In most provinces in Canada, a person can apply for a driver’s licence if he is 16 years old or more. Getting a licence usually involves passing one or more written and practical tests and taking a vision test. Some provinces, including Ontario, have a graduated licensing system in which a new driver earns full driving privileges in stages.

A person applying for a driver’s licence must also be considered medically fit to drive. In Canada, a person is required by law to report to their provincial ministry of transportation any health problems, such as epilepsy, that might interfere with their safe driving. In some provinces, physicians are also required by law to report anyone with a medical condition that could impair their driving. Before applying for a licence, check the rules concerning driving in your province or state with the appropriate authority, such as the Ministry of Transportation.

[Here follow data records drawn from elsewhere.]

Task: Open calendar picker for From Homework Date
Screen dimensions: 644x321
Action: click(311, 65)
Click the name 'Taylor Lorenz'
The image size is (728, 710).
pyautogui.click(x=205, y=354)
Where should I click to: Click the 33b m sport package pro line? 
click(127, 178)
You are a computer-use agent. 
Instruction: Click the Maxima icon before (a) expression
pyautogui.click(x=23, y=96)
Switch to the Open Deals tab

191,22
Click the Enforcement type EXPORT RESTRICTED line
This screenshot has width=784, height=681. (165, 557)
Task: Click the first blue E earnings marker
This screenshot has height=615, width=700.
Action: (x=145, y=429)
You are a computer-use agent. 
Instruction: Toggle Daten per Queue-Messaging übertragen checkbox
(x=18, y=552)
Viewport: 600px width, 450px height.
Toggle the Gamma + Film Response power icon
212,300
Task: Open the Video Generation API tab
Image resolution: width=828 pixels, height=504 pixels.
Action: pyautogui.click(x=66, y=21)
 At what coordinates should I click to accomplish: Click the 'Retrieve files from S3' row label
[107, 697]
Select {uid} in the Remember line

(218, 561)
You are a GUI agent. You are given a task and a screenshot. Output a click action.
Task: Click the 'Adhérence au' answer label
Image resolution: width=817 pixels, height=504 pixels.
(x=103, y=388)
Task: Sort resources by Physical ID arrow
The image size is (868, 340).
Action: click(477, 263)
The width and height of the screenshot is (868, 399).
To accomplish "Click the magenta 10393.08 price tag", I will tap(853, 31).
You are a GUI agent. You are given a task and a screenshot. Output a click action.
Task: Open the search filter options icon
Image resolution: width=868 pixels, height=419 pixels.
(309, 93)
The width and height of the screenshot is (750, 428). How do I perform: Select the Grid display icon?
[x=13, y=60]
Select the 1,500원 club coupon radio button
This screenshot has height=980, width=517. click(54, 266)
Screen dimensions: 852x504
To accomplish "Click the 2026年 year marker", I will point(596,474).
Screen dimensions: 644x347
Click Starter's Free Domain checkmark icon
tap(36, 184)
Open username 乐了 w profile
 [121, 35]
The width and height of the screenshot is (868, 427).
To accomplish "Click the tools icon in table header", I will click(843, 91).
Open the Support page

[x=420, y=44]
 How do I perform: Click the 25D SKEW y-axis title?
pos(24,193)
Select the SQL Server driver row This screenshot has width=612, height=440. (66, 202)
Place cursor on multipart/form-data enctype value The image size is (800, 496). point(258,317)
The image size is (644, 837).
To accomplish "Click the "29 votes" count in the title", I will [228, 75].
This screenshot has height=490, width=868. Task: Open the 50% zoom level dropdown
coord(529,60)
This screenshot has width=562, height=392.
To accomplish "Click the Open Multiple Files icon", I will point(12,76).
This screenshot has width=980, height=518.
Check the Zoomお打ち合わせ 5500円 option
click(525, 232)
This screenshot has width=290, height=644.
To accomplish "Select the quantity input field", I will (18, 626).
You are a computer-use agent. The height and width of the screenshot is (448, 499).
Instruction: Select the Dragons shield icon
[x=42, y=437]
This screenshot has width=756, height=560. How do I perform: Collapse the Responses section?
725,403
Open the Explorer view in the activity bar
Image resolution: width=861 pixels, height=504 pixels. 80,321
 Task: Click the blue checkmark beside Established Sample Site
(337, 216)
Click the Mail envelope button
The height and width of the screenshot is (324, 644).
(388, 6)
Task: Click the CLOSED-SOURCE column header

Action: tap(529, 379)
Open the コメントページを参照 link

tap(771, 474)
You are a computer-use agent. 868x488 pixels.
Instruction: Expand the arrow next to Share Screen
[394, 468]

Driving authorities will ask the person's doctor for a report of his condition. This will be reviewed by a medical board, which will make a recommendation about his eligibility for having a driver’s licence. Depending on the recommendation, the license office may grant him a licence.

In Ontario, a person with epilepsy is usually eligible for a driver’s licence if he has been seizure-free (on or off medication) for the past one year, has no side effects of medication that would impair driving, and is under regular medical supervision. Other aspects that may work in the person's favour are if:

  • his seizures have only occurred during sleep or upon awakening for at least the past five years
  • his seizures or medication do not impair his consciousness or make him drowsy
  • his seizures or medication do not impair his coordination and muscle control
  • he has had a seizure in the last year, but it was the result of a medication change or missed pill

Driving safely is a serious responsibility for anyone with a licence. Here are some suggestions:

  • If you have a seizure, stop driving immediately and do not drive again until you have seen your doctor.
  • Take your medications regularly as prescribed by your doctor.
  • If your medication has recently been changed, wait to see its effects and side effects before you drive.
  • If your doctor is tapering or discontinuing your medication, you should not drive during this period.
  • Make sure you are in good condition before you drive. Do not drive if you are too hungry, too tired, or too sleepy. Sleep deprivation can sometimes bring on seizures.
  • Always avoid alcohol before driving. It not only impairs driving but may bring on a seizure.

If it is not safe to drive, other options include walking, taking public transport, asking a friend for a ride, car-pooling, or taking taxis.

Car insurance

As long as a person has a valid driver’s licence, he should be able to get car insurance. Car insurance rates are based only on the car he drives and his driving record. An insurance company cannot charge more for car insurance based on health status, nor can it ask about health status as a condition for coverage. A person with epilepsy is not required to disclose his health condition to his insurance company.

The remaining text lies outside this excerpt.